Before reading a piece called “Bresson Gone Bad” by FilmKrant‘s Adrian Martin, I had never contemplated that Only God Forgives director Nicholas Winding Refn might be some kind of watered-down or, more to the point, deranged aesthetic descendant of Robert Bresson…the thought!
“Refn is surely a curious case,” Martin writes. “He joins Carlos Reygadas and Gaspar Noe (whose Enter the Void is clearly the Big Brother of Only God Forgives) in a loose grouping of filmmakers who try to marry a certain contemplative or ascetic legacy, on one side — that means, especially, the legacy of Robert Bresson and, and in a slightly different vein, Jean-Pierre Melville — with lurid, sensational, decadent, violent content on the other side.” Wells insertion: Let’s not forget Heli‘s Amat Escalante!
“It is possible to argue that Bresson himself, in his final, unsettling L’argent (1983), and after him Michael Haneke, worked towards a brew of this potency, comprised of such extremely different elements.
“But how does this ambition pan out in Only God Forgives? The stylistic moves here (as in another recent shocker, Harmony Korine’s Spring Breakers) are few, and endlessly repeated: people who stay absolutely still in the frame, like cardboard cut-out figures; an eyeball-searing colour scheme; ominous tracking shots down empty corridors; slow motion galore; and actors who are forbidden to express anything with their facial muscles (here, one curses dear old Bresson for ever having published his famous “Notes” on this subject).

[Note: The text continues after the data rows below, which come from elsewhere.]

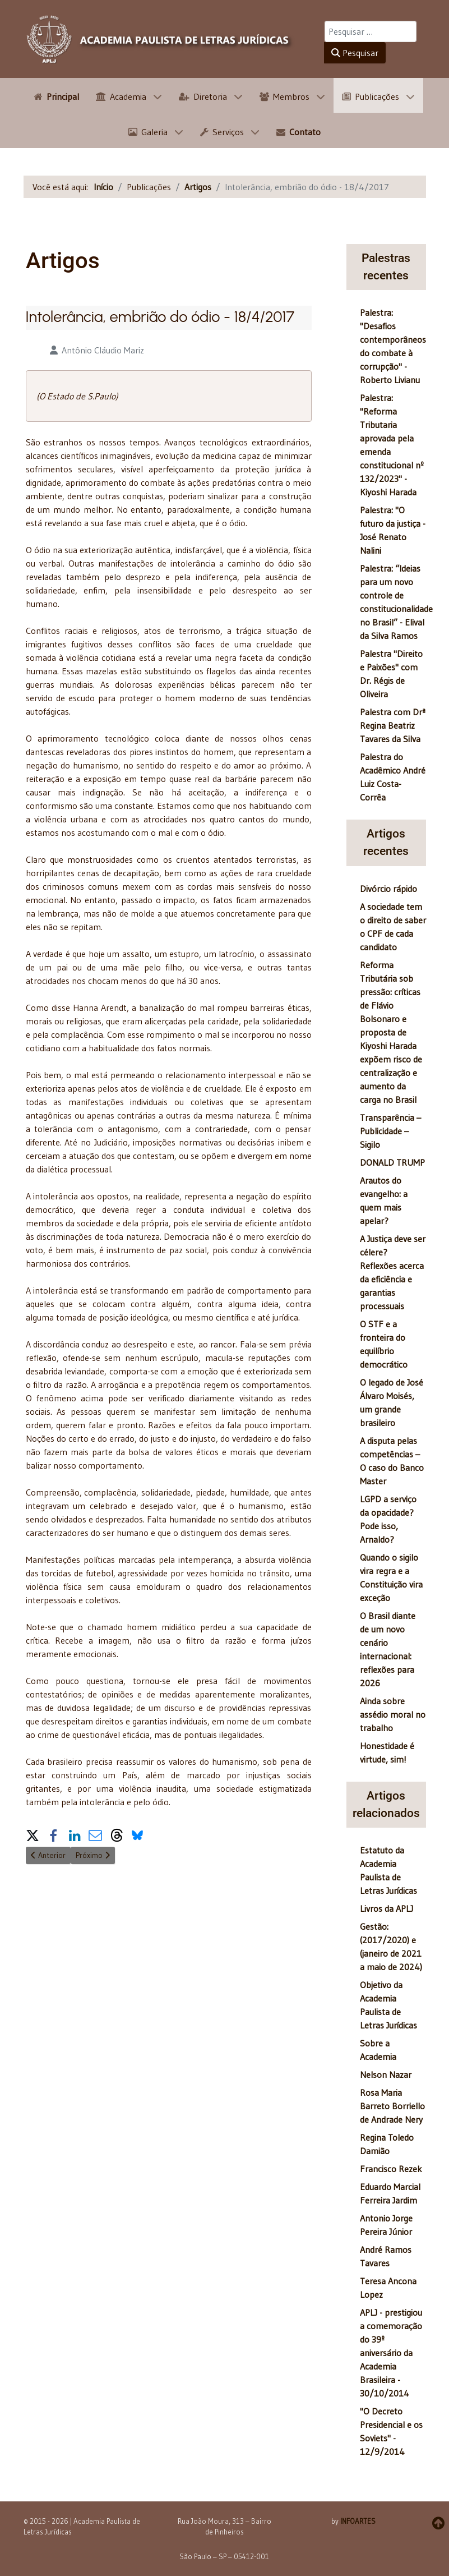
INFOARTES (358, 2521)
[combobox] (370, 31)
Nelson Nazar (385, 2074)
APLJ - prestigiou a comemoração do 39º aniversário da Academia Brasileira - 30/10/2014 (391, 2353)
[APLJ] (160, 39)
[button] (32, 1833)
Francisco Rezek (391, 2168)
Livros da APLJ (386, 1908)
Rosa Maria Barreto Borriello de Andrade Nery (392, 2106)
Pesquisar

“The inadvertent result of all these moves put together — punctuated with gruesome inserts of bodily decapitations by a Thai master’s sword, plus assorted dream/fantasy images — is a strange species of comedy, like a parody of Marguerite Duras‘ India Song (1975): no matter what spine-tingling, life-threatening menace awaits just off-frame, Winding Refn will always cut to Ryan Gosling standing stock still like a zombie. That is, a zombie who is also a Country Priest.”